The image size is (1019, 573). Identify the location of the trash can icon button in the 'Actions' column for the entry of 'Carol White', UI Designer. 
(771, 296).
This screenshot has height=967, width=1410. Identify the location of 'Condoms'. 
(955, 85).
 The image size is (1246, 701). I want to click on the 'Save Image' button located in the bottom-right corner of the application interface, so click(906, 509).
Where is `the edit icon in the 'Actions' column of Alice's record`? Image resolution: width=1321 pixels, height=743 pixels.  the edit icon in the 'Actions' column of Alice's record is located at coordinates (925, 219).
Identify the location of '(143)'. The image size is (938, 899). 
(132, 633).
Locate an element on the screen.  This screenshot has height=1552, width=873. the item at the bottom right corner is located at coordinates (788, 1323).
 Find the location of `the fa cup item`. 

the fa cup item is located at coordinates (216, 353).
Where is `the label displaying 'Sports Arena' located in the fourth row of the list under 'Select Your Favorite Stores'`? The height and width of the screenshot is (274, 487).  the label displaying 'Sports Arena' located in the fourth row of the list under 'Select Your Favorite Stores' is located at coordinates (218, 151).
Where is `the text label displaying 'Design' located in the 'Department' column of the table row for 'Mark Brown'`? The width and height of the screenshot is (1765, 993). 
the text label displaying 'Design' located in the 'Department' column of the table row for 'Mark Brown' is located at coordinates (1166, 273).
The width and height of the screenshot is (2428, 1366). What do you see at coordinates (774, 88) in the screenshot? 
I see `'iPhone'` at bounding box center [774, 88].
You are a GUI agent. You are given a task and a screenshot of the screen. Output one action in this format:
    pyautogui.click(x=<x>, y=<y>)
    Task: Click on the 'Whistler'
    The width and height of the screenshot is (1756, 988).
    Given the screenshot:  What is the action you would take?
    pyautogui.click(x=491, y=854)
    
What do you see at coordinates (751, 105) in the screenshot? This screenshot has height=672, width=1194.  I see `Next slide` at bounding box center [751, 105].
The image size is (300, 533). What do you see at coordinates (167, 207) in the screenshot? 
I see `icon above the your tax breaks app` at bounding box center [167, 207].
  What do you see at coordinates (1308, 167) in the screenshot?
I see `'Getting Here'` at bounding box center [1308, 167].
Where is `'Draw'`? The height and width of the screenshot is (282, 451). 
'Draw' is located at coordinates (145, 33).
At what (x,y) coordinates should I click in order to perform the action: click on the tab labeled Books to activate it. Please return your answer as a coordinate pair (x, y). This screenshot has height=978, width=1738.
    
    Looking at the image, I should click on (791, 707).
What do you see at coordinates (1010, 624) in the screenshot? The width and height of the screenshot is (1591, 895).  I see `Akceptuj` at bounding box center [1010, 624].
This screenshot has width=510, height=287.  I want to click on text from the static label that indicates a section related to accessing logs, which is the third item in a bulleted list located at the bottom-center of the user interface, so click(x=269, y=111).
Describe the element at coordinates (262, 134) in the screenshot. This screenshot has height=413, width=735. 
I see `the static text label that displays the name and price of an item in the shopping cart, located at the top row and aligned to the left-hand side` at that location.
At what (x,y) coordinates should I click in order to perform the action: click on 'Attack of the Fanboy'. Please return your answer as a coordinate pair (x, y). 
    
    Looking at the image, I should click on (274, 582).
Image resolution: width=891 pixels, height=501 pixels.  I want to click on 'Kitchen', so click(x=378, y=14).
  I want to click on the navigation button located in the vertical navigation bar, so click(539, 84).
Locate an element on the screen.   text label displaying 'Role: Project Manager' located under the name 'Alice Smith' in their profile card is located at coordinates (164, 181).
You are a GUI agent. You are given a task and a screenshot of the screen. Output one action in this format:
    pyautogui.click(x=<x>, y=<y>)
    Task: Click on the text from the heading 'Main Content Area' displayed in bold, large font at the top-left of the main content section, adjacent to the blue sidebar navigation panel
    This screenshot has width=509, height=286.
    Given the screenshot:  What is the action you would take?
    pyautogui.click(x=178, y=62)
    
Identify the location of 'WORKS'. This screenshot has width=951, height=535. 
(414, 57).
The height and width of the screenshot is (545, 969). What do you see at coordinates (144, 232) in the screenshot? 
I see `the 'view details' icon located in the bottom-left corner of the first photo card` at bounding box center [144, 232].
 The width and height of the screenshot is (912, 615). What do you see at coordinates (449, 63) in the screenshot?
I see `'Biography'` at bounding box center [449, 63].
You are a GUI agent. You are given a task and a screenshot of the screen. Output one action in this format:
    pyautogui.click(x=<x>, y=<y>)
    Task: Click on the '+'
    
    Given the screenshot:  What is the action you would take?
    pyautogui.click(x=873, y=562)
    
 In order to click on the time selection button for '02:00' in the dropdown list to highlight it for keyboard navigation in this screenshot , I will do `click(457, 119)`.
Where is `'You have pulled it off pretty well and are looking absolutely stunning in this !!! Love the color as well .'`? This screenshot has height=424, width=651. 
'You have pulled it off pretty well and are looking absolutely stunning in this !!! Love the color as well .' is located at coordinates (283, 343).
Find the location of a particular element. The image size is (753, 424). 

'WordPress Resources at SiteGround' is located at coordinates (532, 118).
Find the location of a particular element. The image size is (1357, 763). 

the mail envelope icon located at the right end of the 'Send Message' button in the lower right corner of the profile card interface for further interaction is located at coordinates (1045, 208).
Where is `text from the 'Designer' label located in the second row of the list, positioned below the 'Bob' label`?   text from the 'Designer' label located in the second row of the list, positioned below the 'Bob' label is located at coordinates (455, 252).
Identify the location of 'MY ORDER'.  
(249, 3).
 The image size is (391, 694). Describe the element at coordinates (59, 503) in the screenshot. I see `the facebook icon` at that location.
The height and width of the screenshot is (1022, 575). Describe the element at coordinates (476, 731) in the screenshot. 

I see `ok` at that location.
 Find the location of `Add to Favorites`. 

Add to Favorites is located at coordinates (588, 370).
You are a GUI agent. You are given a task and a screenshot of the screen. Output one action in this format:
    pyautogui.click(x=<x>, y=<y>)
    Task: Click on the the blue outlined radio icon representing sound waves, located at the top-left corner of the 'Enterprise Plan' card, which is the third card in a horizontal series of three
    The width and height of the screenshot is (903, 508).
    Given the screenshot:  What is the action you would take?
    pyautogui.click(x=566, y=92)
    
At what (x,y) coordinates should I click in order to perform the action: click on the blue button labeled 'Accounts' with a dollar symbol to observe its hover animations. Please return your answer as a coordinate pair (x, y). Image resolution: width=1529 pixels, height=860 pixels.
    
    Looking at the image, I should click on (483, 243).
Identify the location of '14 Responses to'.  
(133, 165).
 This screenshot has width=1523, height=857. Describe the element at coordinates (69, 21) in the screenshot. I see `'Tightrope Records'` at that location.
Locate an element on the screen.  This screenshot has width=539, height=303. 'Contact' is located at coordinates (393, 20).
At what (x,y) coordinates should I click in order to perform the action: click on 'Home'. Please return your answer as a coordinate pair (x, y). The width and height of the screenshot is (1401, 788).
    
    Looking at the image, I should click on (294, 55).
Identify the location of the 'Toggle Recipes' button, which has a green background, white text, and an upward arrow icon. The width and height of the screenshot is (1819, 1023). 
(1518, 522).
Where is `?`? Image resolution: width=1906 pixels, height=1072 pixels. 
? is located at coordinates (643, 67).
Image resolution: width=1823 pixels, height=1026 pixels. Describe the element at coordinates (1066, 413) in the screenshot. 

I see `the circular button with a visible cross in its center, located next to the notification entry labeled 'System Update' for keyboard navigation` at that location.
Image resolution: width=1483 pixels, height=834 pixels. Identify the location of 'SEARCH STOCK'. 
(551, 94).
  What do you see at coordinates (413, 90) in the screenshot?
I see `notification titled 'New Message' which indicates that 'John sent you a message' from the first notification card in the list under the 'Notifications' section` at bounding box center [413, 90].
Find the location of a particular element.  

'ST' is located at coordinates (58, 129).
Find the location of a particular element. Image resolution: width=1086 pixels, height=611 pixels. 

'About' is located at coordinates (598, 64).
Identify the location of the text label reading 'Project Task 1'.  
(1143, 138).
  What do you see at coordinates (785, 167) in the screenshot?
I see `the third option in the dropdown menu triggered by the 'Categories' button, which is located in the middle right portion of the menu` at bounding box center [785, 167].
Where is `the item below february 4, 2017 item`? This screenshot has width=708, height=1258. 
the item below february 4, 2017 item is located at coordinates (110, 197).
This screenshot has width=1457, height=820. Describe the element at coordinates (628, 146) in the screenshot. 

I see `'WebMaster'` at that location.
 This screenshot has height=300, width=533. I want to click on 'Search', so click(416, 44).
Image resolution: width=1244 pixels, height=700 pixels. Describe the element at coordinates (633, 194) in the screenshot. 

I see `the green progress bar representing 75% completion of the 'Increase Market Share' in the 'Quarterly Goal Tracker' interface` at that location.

=== What is expected ===
Copy the listing above word for word, from the line with "Describe the element at coordinates (262, 134)" up to and including the line with "static text label".

=== Exercise result ===
Describe the element at coordinates (262, 134) in the screenshot. This screenshot has height=413, width=735. 
I see `the static text label that displays the name and price of an item in the shopping cart, located at the top row and aligned to the left-hand side` at that location.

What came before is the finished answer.